Similarly, two of the works employed texts by poets active early in the 20th century. Douglas Fisk's "Banjo and Shadows" drew on five pieces by Carl Sandburg, almost all word-portraits of the natural world, vivid images of night and rain, fogs and seas. Fisk's music, though, cloaked them in shadow, a somber cast that seemed to belong more to the present than the past – an impression heightened by the earnest performance from baritone Jake Jacobsen. Sandburg contemporary Sara Teasdale supplied the text for "Music Like a Curve of Gold" from composer Juliana Hall. Its theme of loving life, of recognizing and cherishing all that's lovely in it, might have felt sentimental and old-fashioned had Hall not provided music that was lyrical without being precious. The duet – sung feelingly by soprano Rebecca Smeltzer Staley and mezzo-soprano Julie Silva – tightly intertwined the two voices so they shifted in and out of harmony, creating sounds that were beautiful in ways both traditional and strikingly original.

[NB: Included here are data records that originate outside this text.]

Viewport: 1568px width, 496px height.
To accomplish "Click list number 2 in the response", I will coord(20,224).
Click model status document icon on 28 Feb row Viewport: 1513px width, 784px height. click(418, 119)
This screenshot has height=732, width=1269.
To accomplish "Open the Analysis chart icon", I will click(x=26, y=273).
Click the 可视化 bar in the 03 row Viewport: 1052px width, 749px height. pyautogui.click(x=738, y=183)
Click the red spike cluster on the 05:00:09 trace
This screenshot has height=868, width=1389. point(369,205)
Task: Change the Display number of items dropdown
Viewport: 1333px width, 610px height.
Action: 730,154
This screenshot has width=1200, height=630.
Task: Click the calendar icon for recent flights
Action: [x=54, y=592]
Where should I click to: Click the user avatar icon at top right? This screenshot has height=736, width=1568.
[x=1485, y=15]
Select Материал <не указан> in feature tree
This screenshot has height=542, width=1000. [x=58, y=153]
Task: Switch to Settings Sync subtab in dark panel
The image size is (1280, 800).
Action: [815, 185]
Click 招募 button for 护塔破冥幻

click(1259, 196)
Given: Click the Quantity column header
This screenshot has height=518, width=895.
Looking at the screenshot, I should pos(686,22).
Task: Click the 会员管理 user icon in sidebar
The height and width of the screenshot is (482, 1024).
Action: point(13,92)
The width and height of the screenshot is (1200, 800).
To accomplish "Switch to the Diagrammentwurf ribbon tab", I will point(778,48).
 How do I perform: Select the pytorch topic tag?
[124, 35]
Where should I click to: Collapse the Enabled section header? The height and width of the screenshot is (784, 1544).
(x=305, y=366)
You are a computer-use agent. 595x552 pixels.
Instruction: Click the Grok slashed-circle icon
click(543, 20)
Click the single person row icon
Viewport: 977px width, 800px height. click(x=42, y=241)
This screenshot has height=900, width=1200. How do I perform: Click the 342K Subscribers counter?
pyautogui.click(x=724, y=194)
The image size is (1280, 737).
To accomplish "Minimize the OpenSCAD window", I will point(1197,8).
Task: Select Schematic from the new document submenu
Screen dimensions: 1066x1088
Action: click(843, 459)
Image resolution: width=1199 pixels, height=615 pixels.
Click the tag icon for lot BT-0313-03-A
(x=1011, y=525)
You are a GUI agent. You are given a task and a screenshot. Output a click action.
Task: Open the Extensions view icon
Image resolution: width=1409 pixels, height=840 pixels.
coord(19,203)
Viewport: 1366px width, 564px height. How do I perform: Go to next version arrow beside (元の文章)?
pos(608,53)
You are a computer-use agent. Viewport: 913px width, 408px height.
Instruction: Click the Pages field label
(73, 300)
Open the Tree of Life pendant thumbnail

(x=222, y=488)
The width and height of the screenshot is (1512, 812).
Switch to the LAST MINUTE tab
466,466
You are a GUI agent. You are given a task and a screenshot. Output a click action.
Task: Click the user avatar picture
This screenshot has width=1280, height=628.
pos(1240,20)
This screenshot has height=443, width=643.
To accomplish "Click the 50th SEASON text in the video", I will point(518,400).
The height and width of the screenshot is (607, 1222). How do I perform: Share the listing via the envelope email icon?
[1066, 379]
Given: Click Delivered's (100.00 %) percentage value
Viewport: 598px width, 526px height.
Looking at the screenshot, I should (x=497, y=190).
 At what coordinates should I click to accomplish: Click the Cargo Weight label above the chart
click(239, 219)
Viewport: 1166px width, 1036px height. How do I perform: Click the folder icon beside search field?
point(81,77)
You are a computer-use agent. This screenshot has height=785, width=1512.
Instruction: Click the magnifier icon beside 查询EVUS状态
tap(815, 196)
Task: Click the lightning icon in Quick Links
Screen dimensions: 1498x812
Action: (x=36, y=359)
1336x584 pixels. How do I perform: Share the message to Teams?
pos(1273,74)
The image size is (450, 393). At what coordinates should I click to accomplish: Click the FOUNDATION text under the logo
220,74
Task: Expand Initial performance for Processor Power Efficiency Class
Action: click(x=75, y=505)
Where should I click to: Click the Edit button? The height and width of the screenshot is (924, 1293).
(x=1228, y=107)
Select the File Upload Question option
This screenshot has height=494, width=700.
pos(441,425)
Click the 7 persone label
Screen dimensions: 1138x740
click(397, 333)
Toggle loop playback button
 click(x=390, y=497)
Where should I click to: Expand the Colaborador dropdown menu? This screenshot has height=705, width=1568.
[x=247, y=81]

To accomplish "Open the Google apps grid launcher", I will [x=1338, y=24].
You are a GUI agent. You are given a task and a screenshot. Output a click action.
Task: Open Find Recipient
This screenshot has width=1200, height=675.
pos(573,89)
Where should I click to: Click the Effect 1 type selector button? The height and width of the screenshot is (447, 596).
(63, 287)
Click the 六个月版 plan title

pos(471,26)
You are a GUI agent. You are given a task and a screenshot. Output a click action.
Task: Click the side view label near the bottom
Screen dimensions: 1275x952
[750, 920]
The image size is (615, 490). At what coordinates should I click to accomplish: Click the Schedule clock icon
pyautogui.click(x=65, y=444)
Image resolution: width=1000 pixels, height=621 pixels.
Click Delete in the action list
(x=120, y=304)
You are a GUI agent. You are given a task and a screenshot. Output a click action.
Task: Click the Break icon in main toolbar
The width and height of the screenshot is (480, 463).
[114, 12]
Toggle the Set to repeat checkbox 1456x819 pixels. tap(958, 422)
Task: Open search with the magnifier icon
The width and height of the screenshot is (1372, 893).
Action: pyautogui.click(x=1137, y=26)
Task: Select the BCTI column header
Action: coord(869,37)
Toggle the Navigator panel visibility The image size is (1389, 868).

Composer Steven Serpa tapped a poet of his own era, Jeffery Beam, for "Creatures: A Bestiary Retold," a work whose format recalled Camille Saint-Saëns' Carnival of the Animals – musical settings of short poems, each devoted to a different beast – but which otherwise bore no more resemblance to that work than a wolf does a sheep. Unlike Ogden Nash's whimsical epigrams for Carnival, Beam's verses were mythic, mystical, cosmic in their evocation of creatures as diverse as beaver and unicorn, and Serpa complemented them with a score of unexpected rhythms and musical lines. It created vocal challenges for soprano Maureen Broy Papovich and mezzo Chelsea DeLorenz, but they proved able guides through this strange menagerie.
The whimsy of the evening came from two songs both performed by tenor Brian Minnick: Michael Scherperel's "Up for #1," a contemplation of the instructions for a dual-flush toilet; and Rodney Rawlings' "When Matter Touches Antimatter," a warning that romantic matters could be as potentially catastrophic as the contact of opposing particles. The lightness of both was refreshing, an irreverence familiar from late-night TV and FB posts transposed to the sober form of art song.
But in the end, the work that felt most current, like it had just popped up on our news feed, was the one with the phrase that's now a rallying cry for women. With verses paying tribute to Rosa Parks, former slave Harriet Jacobs, Minnesota State Representative Ilhan Omar, and Klara Baic, a Serbian mother who sheltered Jewish boys during the Holocaust, "Songs of Remembrance and Resistance" sketched out profiles in courage and compassion with March's music capturing the drama of its narratives. Soprano Amy Selby and mezzo Veronica Williams clearly felt the power of these women's stories and channeled it, with Williams positively regal in her resolve. In closing the concert, this work proved that art songs are not just alive in our time, but relevant as well.